Start of Records for this exercise

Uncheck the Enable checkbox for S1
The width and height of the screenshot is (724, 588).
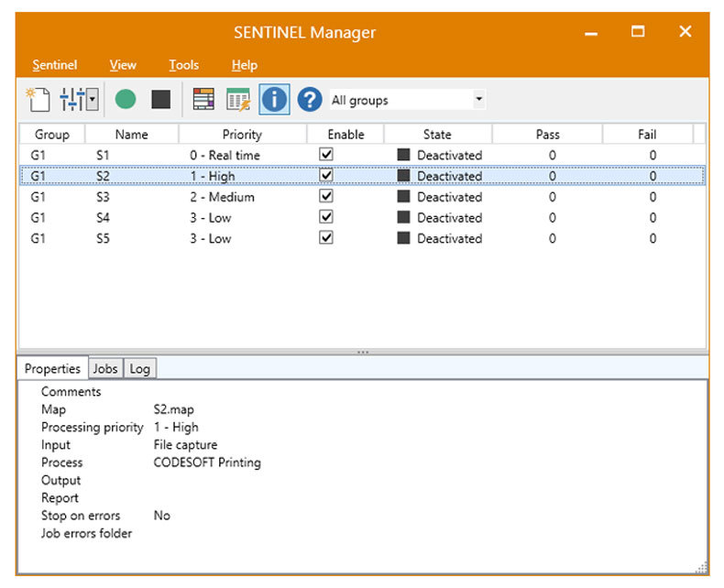pos(326,155)
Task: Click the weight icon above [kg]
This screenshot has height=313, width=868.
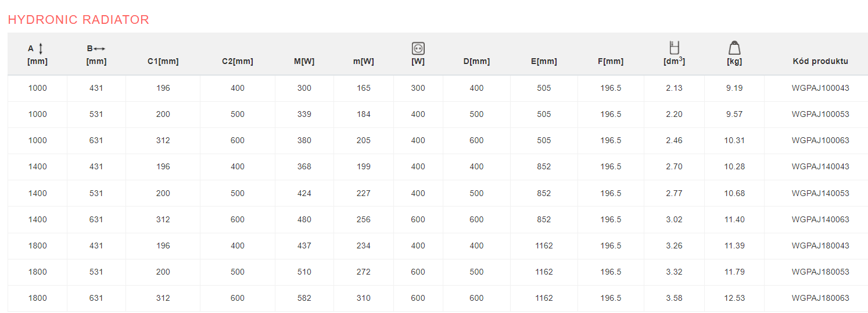Action: coord(734,48)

End of Records for this exercise

Exercise requirements:
Transcribe the data exactly and leave no picture in the copy.

Output:
Uncheck the Enable checkbox for S1
The width and height of the screenshot is (724, 588).
pos(326,155)
Task: Click the weight icon above [kg]
This screenshot has height=313, width=868.
Action: coord(734,48)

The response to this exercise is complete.